Stored data entries:
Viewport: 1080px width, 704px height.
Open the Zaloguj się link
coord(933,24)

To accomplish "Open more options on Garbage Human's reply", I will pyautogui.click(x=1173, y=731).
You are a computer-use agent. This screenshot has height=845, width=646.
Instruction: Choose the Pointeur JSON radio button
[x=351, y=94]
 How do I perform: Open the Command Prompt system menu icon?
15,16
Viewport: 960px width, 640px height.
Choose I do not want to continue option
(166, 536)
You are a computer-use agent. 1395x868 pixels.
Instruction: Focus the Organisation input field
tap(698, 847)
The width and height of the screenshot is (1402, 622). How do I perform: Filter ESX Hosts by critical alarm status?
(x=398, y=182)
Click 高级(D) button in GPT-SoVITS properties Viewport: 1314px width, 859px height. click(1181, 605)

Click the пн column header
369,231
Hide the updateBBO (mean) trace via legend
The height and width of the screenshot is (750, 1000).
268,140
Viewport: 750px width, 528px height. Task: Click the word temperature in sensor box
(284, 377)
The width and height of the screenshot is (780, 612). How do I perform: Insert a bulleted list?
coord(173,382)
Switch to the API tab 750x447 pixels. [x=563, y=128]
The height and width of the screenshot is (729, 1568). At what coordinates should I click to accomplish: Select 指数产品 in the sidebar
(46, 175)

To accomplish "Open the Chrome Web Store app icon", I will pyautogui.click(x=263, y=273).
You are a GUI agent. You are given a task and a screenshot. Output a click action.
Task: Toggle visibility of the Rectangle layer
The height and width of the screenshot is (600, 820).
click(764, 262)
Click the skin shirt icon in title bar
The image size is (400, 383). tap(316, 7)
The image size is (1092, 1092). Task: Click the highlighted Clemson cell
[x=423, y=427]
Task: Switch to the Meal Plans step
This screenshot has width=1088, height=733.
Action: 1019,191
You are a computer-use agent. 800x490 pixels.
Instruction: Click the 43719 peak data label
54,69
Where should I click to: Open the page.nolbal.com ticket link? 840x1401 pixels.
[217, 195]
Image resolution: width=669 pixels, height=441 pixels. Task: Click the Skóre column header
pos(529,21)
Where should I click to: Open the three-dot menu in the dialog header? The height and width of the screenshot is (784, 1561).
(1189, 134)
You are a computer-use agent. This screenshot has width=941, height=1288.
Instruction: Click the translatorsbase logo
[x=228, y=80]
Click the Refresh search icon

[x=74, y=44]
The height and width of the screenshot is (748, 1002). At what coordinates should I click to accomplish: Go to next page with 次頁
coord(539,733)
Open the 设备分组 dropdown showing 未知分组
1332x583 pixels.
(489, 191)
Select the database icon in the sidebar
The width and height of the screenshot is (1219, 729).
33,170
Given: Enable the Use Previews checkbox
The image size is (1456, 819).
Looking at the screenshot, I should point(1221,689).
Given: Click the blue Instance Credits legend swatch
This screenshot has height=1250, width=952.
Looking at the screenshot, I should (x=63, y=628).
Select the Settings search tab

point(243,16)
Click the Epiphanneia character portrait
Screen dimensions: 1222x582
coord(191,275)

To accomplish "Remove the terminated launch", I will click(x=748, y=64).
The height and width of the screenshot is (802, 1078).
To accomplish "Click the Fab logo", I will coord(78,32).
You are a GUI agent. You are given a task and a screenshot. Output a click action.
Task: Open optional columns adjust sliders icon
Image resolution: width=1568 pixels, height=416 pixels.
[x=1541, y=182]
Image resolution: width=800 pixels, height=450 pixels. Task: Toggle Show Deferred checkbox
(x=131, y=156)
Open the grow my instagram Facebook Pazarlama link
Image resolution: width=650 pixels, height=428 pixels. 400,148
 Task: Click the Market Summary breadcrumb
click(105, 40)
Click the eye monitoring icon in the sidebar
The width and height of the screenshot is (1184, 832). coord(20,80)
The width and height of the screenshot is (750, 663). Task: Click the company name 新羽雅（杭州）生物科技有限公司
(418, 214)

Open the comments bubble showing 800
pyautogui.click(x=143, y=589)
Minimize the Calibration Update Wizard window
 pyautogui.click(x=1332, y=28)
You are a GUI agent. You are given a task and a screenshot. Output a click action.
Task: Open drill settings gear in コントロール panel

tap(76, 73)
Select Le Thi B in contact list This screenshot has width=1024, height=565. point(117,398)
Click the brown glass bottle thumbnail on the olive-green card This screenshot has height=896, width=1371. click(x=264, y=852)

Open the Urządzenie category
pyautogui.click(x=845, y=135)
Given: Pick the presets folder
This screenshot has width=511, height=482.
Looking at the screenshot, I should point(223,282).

EXERCISE: Copy out the records above without altering anything.

THE COMPLETED TASK:
Viewport: 1080px width, 704px height.
Open the Zaloguj się link
coord(933,24)

To accomplish "Open more options on Garbage Human's reply", I will pyautogui.click(x=1173, y=731).
You are a computer-use agent. This screenshot has height=845, width=646.
Instruction: Choose the Pointeur JSON radio button
[x=351, y=94]
 How do I perform: Open the Command Prompt system menu icon?
15,16
Viewport: 960px width, 640px height.
Choose I do not want to continue option
(166, 536)
You are a computer-use agent. 1395x868 pixels.
Instruction: Focus the Organisation input field
tap(698, 847)
The width and height of the screenshot is (1402, 622). How do I perform: Filter ESX Hosts by critical alarm status?
(x=398, y=182)
Click 高级(D) button in GPT-SoVITS properties Viewport: 1314px width, 859px height. click(1181, 605)

Click the пн column header
369,231
Hide the updateBBO (mean) trace via legend
The height and width of the screenshot is (750, 1000).
268,140
Viewport: 750px width, 528px height. Task: Click the word temperature in sensor box
(284, 377)
The width and height of the screenshot is (780, 612). How do I perform: Insert a bulleted list?
coord(173,382)
Switch to the API tab 750x447 pixels. [x=563, y=128]
The height and width of the screenshot is (729, 1568). At what coordinates should I click to accomplish: Select 指数产品 in the sidebar
(46, 175)

To accomplish "Open the Chrome Web Store app icon", I will pyautogui.click(x=263, y=273).
You are a GUI agent. You are given a task and a screenshot. Output a click action.
Task: Toggle visibility of the Rectangle layer
The height and width of the screenshot is (600, 820).
click(764, 262)
Click the skin shirt icon in title bar
The image size is (400, 383). tap(316, 7)
The image size is (1092, 1092). Task: Click the highlighted Clemson cell
[x=423, y=427]
Task: Switch to the Meal Plans step
This screenshot has width=1088, height=733.
Action: 1019,191
You are a computer-use agent. 800x490 pixels.
Instruction: Click the 43719 peak data label
54,69
Where should I click to: Open the page.nolbal.com ticket link? 840x1401 pixels.
[217, 195]
Image resolution: width=669 pixels, height=441 pixels. Task: Click the Skóre column header
pos(529,21)
Where should I click to: Open the three-dot menu in the dialog header? The height and width of the screenshot is (784, 1561).
(1189, 134)
You are a computer-use agent. This screenshot has width=941, height=1288.
Instruction: Click the translatorsbase logo
[x=228, y=80]
Click the Refresh search icon

[x=74, y=44]
The height and width of the screenshot is (748, 1002). At what coordinates should I click to accomplish: Go to next page with 次頁
coord(539,733)
Open the 设备分组 dropdown showing 未知分组
1332x583 pixels.
(489, 191)
Select the database icon in the sidebar
The width and height of the screenshot is (1219, 729).
33,170
Given: Enable the Use Previews checkbox
The image size is (1456, 819).
Looking at the screenshot, I should point(1221,689).
Given: Click the blue Instance Credits legend swatch
This screenshot has height=1250, width=952.
Looking at the screenshot, I should (x=63, y=628).
Select the Settings search tab

point(243,16)
Click the Epiphanneia character portrait
Screen dimensions: 1222x582
coord(191,275)

To accomplish "Remove the terminated launch", I will click(x=748, y=64).
The height and width of the screenshot is (802, 1078).
To accomplish "Click the Fab logo", I will coord(78,32).
You are a GUI agent. You are given a task and a screenshot. Output a click action.
Task: Open optional columns adjust sliders icon
Image resolution: width=1568 pixels, height=416 pixels.
[x=1541, y=182]
Image resolution: width=800 pixels, height=450 pixels. Task: Toggle Show Deferred checkbox
(x=131, y=156)
Open the grow my instagram Facebook Pazarlama link
Image resolution: width=650 pixels, height=428 pixels. 400,148
 Task: Click the Market Summary breadcrumb
click(105, 40)
Click the eye monitoring icon in the sidebar
The width and height of the screenshot is (1184, 832). coord(20,80)
The width and height of the screenshot is (750, 663). Task: Click the company name 新羽雅（杭州）生物科技有限公司
(418, 214)

Open the comments bubble showing 800
pyautogui.click(x=143, y=589)
Minimize the Calibration Update Wizard window
 pyautogui.click(x=1332, y=28)
You are a GUI agent. You are given a task and a screenshot. Output a click action.
Task: Open drill settings gear in コントロール panel

tap(76, 73)
Select Le Thi B in contact list This screenshot has width=1024, height=565. point(117,398)
Click the brown glass bottle thumbnail on the olive-green card This screenshot has height=896, width=1371. click(x=264, y=852)

Open the Urządzenie category
pyautogui.click(x=845, y=135)
Given: Pick the presets folder
This screenshot has width=511, height=482.
Looking at the screenshot, I should point(223,282).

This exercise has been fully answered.